An attack on the CNC is therefore not merely interpreted by many cultural workers as a savings measure but as an attempt to restructure France’s self-image as an independent cultural nation.

Between the Need for Reform and a Question of System

However, criticism of the CNC is by no means solely ideologically motivated. Debates about efficiency, transparency, and the funding logic of the authority have existed within the French state apparatus for years. The Court of Auditors has repeatedly pointed to high reserves and complex funding mechanisms. Additionally, the CNC has already been financially cut back as part of the 2025 budget law; several hundred million euros of reserves were tapped.

This discussion points to a structural problem in many French institutions: The country defends its cultural policy instruments with great determination but often shies away from profound modernization. Critics complain, among other things, about a strong concentration of funds on established producers, bureaucratic procedures, and a lack of transparency in selection decisions.

The real dividing line, therefore, does not run between reform and status quo, but between reform and abolition. Even many critics of the CNC fundamentally accept the necessity of a strong national funding system. The RN, by contrast, questions the legitimacy of the model itself.

Streaming Platforms and the New Media Economy

Additionally, there is a second, strategically crucial factor: the digitization of the audiovisual market. With Netflix, Disney+, Amazon Prime Video, and other platforms, the global media economy is changing fundamentally. France reacted relatively early by also obliging streaming providers to finance national production.

This is precisely where the French system is unique internationally. While many countries struggle to regulate global platforms, France already forces them to participate in domestic production.

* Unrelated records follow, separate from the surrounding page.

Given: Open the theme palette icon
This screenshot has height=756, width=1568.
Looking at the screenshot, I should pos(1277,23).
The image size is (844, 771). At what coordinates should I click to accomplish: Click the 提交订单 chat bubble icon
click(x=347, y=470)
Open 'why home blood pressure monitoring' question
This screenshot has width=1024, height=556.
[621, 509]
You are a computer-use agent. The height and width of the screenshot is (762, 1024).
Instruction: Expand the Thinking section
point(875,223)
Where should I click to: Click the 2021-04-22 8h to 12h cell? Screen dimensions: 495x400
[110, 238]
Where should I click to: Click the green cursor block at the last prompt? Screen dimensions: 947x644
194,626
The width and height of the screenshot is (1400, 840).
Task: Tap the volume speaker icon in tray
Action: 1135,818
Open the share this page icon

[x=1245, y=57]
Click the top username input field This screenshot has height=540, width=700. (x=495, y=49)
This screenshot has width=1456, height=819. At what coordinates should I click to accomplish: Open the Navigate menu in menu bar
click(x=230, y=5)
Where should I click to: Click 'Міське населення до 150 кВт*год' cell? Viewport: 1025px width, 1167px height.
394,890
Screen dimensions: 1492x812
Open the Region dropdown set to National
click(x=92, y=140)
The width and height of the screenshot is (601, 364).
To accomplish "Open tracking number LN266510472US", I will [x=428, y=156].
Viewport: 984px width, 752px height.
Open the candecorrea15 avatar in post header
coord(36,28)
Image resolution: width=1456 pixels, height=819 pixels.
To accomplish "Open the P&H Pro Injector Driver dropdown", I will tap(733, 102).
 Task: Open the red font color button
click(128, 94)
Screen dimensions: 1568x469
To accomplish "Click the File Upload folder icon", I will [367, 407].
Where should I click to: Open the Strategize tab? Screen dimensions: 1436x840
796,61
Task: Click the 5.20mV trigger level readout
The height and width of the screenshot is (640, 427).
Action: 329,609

The CNC thus functions not only as a funding institution but also as an instrument of economic regulation in the digital age.

For French politics, this is a question of strategic autonomy. Because audiovisual content is no longer just entertainment products but part of geopolitical influence. Series, films, and streaming offerings shape societal narratives, language, and cultural perception worldwide.

Against this background, the dispute over the CNC appears less provincial than it might first seem. In fact, it is about whether European states can still assert independent cultural spaces in the global media market.

The political contradiction is obvious: Precisely a party that emphasizes national sovereignty and cultural identity attacks an instrument that has secured this independence for decades. The RN argues both fiscally and ideologically – yet economically, weakening the CNC could primarily benefit international platforms and American studios.

Bruel’s formula that France would “pay more and get less” without the CNC is therefore more than a technical reference to budget mechanisms. It describes a possible scenario of cultural dependency. Because without stable national funding, not only would the number of French productions decrease; in the long term, cinemas, producers, and creative networks could also lose significance.

The dispute over the CNC thus exemplifies how cultural policy today has become part of larger geopolitical and societal confrontations. It is not just about films or funding, but about how a European state wants to preserve its cultural independence in the age of global platform economies.